Петр Гордиенко, наблюдая за Трифоном, улыбался.
— Хватит,— сказал он.— Подымайся.
Я впрыгнул в кузов грузовика и достал из-под брезента две двустволки, зарядил их и принес к берлоге, одну отдал Трифону, вторую оставил себе.
Петр попросил Глеба, кивнув на едва вздымающийся сугроб, под которым спал медведь:
— Потревожь его.
Ребята примолкли. Они стояли полукругом неподалеку от корневища и ждали, что произойдет дальше. Девчата невольно отступили за спины парней, глаза их блестели от возбуждения, от страха и любопытства. Только Елена Белая смотрела невозмутимо и бестрепетно, точно знала наперед, что будет.

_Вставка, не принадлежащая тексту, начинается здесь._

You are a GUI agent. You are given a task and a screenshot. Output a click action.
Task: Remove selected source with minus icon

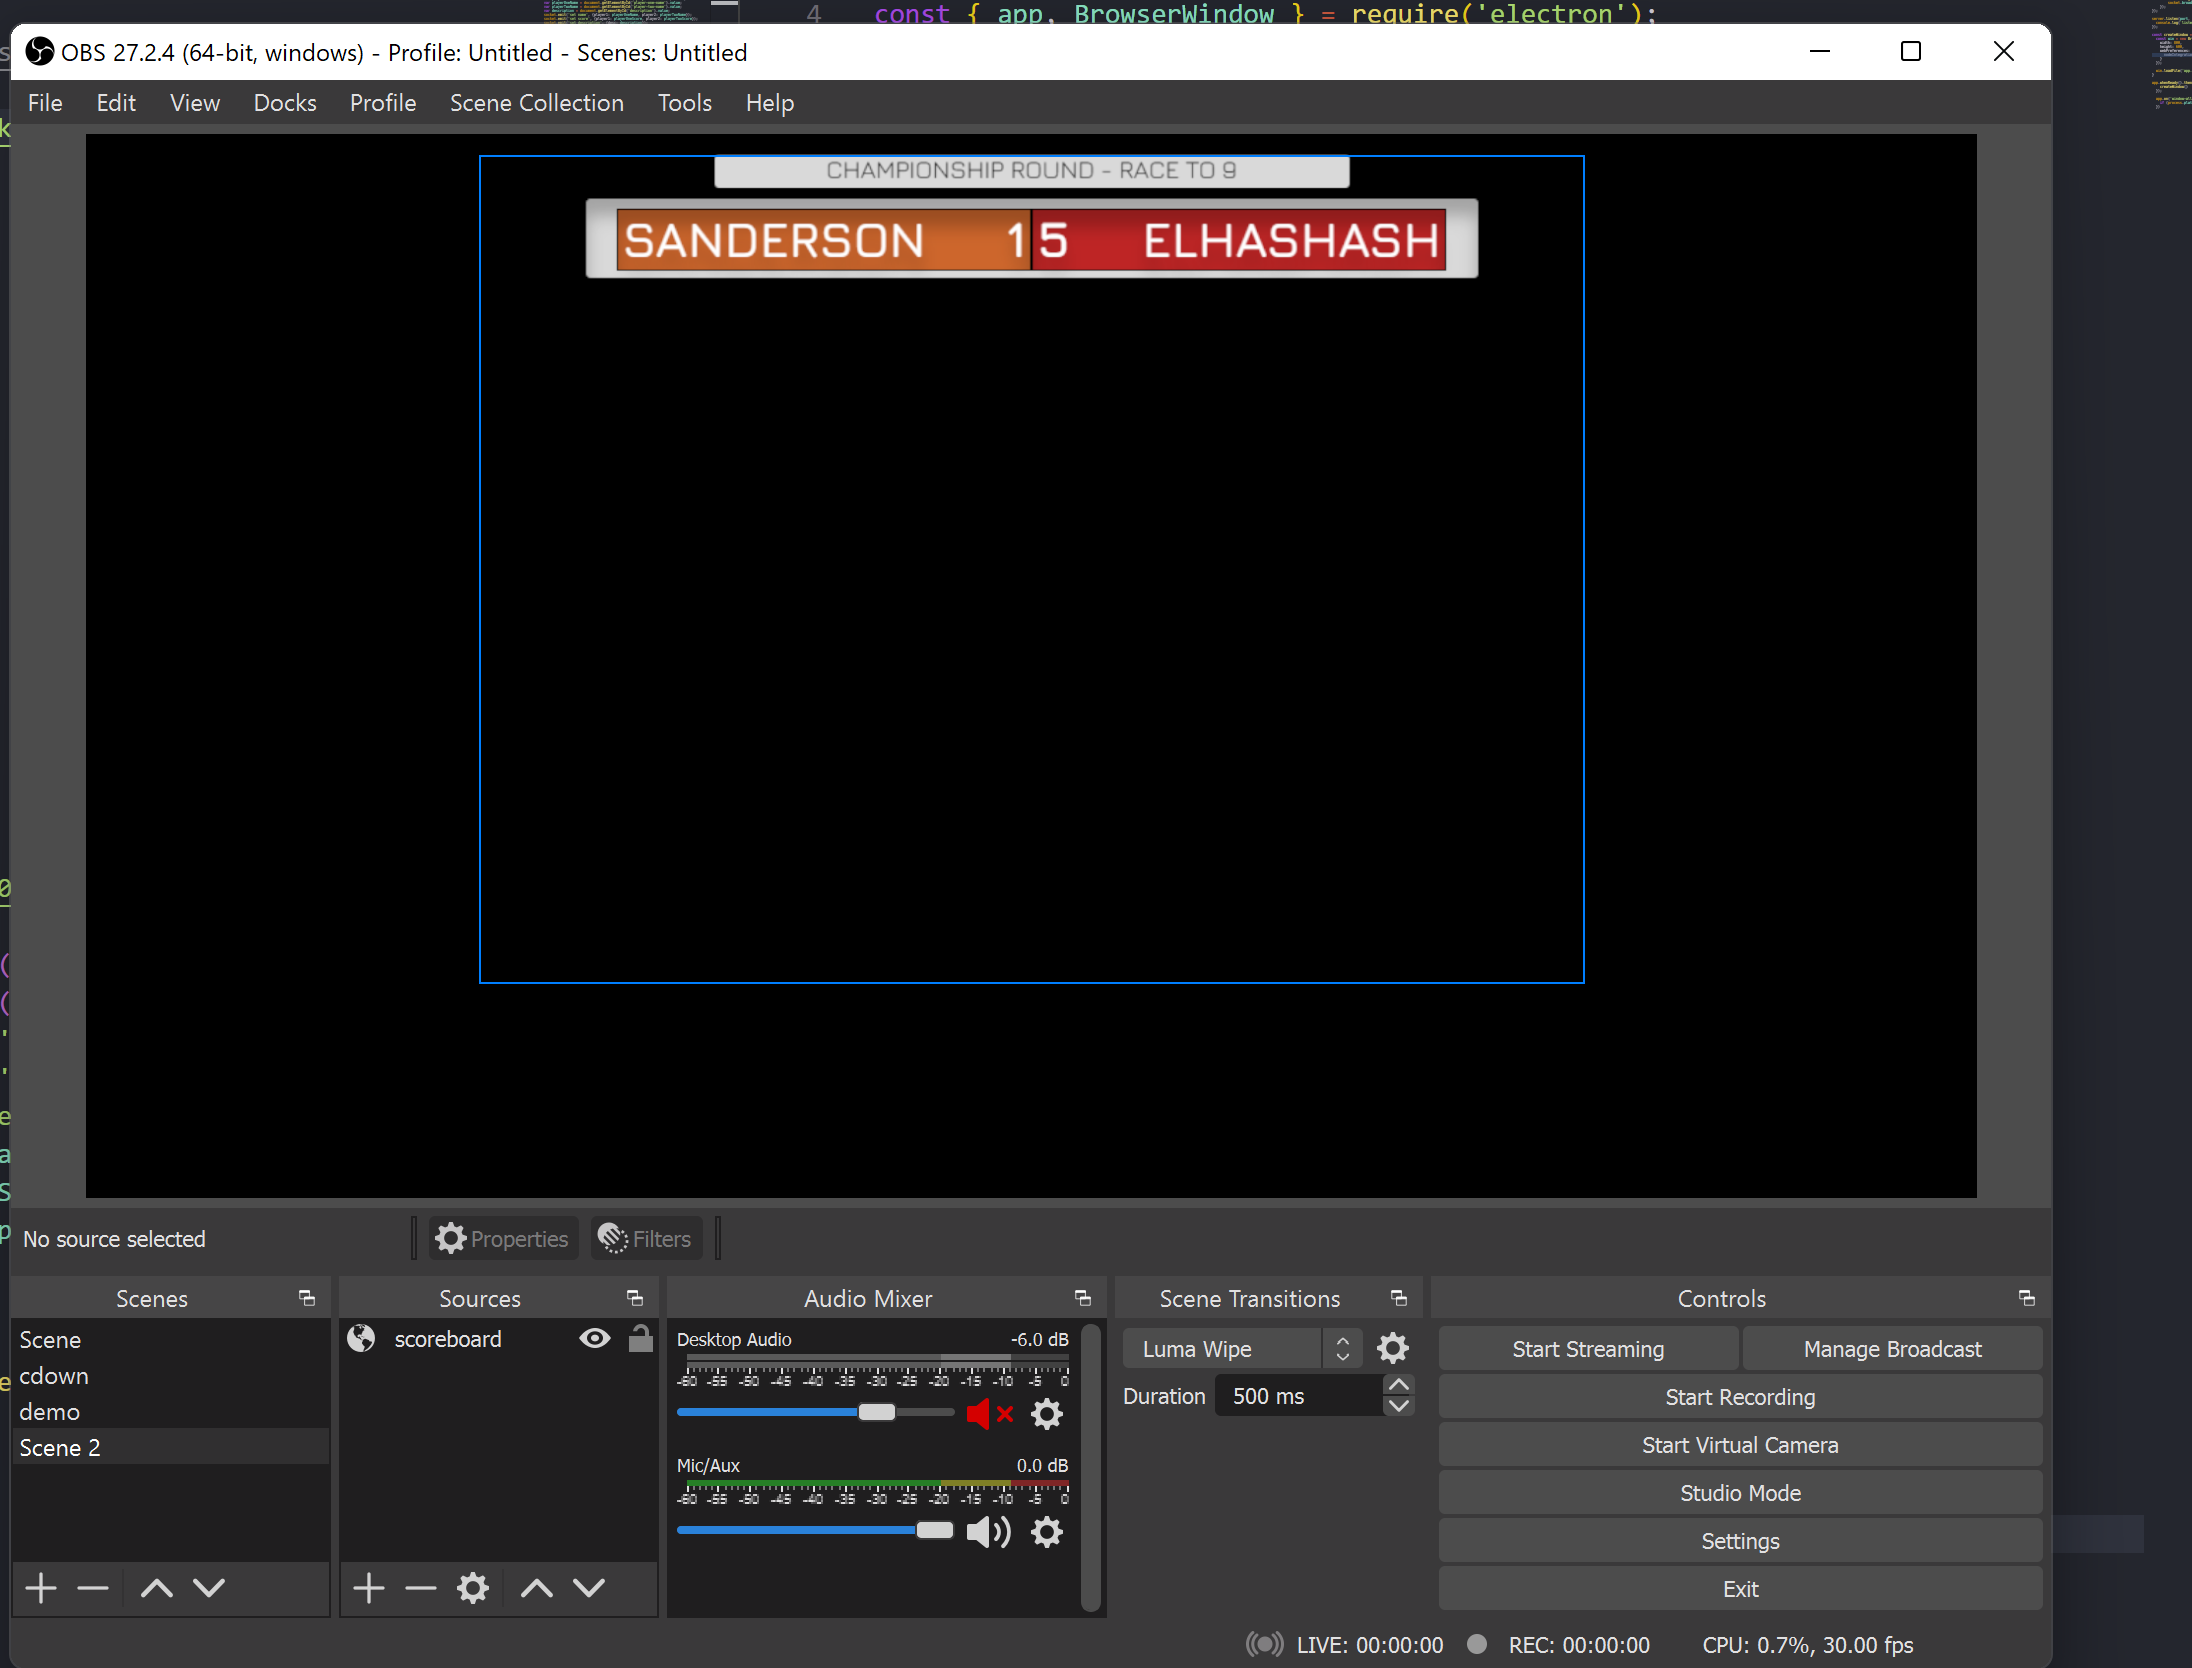(x=421, y=1588)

Мотор бульдозера сердито взревел, нож стукнулся в ствол лиственницы, стронул его с места. Снег над берлогой зашевелился, и вскоре из-за корневища показалась мохнатая медвежья морда с налипшими комьями снега на клоках шерсти. Увидев перед собой такую толпу людей и столько непонятно и свирепо рычащих машин, он, должно быть, пришел в ужас и по-человечьи заслонил глаза лапой, как бы от внезапно навалившегося кошмара, от наваждения. Он отнял лапу и взглянул еще раз: нет, это не сон — люди стояли полукольцом и смеялись. Маленькие глазки его выражали изумление, беспомощность и тоску. Он наверняка вспомнил в этот момент, как радовался, найдя такое глухое и удобное место, где можно пролежать до весны, отдохнуть всласть. И вот — на тебе! — надвинулось нежданное, невиданное...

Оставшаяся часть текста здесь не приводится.